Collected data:
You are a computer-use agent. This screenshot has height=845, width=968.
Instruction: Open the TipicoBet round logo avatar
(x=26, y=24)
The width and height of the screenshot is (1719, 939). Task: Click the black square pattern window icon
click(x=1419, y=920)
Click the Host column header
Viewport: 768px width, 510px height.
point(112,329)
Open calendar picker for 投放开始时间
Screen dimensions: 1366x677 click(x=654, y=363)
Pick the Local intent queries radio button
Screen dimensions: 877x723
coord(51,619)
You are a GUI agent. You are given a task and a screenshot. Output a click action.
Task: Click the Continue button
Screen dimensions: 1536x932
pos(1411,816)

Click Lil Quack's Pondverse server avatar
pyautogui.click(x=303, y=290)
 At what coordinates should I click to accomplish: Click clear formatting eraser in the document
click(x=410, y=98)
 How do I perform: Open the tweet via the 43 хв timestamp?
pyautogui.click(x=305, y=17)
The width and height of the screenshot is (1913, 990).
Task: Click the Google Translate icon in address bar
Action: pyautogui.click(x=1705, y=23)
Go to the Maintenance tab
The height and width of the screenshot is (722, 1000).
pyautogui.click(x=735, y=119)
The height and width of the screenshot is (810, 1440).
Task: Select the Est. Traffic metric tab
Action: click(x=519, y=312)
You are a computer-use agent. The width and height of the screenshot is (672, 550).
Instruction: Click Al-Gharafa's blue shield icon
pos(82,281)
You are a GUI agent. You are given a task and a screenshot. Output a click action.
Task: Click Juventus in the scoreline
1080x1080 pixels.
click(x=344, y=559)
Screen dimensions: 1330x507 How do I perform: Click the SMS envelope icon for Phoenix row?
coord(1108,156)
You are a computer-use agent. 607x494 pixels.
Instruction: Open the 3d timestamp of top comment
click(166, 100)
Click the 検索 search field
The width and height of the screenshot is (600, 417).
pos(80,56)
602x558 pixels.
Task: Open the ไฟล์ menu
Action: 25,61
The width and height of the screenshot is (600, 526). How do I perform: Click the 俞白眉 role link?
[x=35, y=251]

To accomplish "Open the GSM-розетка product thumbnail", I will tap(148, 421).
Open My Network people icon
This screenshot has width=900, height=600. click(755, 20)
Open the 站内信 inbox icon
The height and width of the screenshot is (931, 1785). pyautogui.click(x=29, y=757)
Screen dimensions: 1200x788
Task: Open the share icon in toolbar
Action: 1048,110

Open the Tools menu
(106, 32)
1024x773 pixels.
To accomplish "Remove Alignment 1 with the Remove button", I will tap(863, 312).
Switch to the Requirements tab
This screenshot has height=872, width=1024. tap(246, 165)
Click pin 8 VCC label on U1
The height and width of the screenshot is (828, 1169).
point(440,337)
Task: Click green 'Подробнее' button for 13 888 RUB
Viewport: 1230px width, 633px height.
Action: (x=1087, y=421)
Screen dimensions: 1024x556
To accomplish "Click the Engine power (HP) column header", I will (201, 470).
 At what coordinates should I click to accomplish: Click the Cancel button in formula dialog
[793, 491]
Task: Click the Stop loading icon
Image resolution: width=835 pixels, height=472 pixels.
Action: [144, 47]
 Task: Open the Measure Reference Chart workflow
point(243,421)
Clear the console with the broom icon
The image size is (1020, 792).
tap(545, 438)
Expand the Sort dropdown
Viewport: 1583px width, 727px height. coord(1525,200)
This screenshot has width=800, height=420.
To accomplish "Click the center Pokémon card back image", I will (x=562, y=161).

■ **TASK DIRECTIONS**:
Starting from the line holding "Expand the Sort dropdown", restate the remaining lines of the data word for word, including the last.

■ **TASK OUTPUT**:
Expand the Sort dropdown
Viewport: 1583px width, 727px height. coord(1525,200)
This screenshot has width=800, height=420.
To accomplish "Click the center Pokémon card back image", I will (x=562, y=161).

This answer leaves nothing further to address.